Les rapports sexuels n’épuisent pas les athlètes autant que certains le pensent. Isaline Sager-Weider, volleyeuse française, affirme que le sexe l’aide parfois à mieux dormir avant un match. Cependant, elle souligne la nécessité de doser et d’adapter sa pratique sexuelle à ses obligations sportives. Erika Lust recommande que les athlètes écoutent leur corps et leurs préférences. Un rapport sexuel modéré peut avoir un effet relaxant bénéfique.

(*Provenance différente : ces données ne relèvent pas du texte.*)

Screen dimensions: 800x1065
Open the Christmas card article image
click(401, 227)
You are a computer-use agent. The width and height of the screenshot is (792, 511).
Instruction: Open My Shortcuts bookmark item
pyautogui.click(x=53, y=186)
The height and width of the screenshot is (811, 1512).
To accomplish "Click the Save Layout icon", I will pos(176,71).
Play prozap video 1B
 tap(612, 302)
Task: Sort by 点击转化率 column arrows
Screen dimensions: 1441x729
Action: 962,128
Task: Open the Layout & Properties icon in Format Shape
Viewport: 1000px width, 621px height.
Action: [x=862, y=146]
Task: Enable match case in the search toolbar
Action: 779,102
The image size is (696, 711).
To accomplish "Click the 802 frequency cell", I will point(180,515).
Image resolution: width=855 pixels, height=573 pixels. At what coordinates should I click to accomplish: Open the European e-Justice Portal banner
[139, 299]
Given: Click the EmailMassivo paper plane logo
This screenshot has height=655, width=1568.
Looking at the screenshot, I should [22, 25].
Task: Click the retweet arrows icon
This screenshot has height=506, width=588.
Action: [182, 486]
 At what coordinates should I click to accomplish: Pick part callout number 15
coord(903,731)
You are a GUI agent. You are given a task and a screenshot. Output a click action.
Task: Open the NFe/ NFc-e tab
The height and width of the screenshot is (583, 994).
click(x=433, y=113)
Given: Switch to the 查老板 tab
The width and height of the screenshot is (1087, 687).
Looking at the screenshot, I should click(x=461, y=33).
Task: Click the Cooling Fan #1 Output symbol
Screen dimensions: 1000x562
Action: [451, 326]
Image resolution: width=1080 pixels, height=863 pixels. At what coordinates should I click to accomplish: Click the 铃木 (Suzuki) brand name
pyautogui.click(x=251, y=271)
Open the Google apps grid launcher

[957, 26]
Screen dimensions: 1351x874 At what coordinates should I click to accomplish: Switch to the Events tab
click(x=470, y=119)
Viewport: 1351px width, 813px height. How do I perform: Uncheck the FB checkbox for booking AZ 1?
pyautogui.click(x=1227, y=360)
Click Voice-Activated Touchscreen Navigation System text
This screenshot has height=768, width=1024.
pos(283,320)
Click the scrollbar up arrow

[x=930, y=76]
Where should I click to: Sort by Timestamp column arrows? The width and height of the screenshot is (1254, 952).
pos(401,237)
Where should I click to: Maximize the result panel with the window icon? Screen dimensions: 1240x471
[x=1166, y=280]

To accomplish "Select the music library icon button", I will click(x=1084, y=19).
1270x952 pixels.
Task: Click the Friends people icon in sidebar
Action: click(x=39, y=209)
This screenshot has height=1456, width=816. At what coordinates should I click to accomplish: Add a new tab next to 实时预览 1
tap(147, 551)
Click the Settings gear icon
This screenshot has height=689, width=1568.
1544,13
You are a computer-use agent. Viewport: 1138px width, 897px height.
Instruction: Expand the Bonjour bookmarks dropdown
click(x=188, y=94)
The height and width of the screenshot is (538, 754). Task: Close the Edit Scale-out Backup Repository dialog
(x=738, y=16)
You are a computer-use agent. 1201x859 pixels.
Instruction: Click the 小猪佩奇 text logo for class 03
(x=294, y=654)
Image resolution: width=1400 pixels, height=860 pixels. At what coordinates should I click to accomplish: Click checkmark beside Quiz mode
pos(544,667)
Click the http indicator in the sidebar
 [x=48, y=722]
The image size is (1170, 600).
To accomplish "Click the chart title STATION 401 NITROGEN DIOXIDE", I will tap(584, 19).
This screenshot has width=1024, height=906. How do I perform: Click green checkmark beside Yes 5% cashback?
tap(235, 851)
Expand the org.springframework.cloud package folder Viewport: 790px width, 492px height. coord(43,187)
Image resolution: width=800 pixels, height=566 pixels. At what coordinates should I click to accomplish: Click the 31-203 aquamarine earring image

Facteurs d’âge et de tempérament

La majorité des sportives des Jeux sont jeunes et planifient de nombreux aspects de leur vie, incluant leur cycle menstruel et leur vie sexuelle. Les troubles sexuels peuvent nuire à leur performance. La notion de plaisir sexuel diffère également entre hommes et femmes, ces dernières étant souvent plus insatisfaites.

Par ailleurs, Sébastien Landry rappelle que les athlètes peuvent être réticents à dévoiler leur vie privée à cause des dangers de la diffusion non consensuelle de leurs images intimes.

Sexualité bénéfique

Selon la Fédération française de cardiologie, l’activité sexuelle maintient le cœur et les artères en bonne santé. Les endorphines générées diminuent les douleurs et favorisent le sommeil. Gaëlle Étienne précise que « l’activité sexuelle, en réduisant le stress, peut apporter une bonne humeur bénéfique au niveau sportif. » Pour Pauline Schillaci, l’athlète cherche avant tout un moment de libération.

Il est important de ne pas faire de la sexualité un sujet central. Les sportifs, en plus de gérer leur performance, leur alimentation, et leur sommeil, pourraient être écrasés par une surveillance stricte de leur vie sexuelle. La masturbation, vue parfois comme une méthode de gestion du stress, peut également se révéler courante dans le milieu sportif.

Sport et libido : un tandem gagnant ?

L’activité physique régulière stimule la libido. Cependant, le surentraînement peut la réduire. Gaëlle Étienne note que les excès dans l’entraînement peuvent causer une baisse de libido, le cerveau priorisant le repos. Pauline Schillaci précise que pratiquer le sport et la sexualité exploite des hormones similaires, reliant étroitement ces deux aspects de la vie.

Sébastien Landry ajoute que les athlètes de haut niveau peuvent être trop fatigués pour maintenir une libido élevée. Le surentraînement nuit aux envies sexuelles, alors que le repos devient une priorité.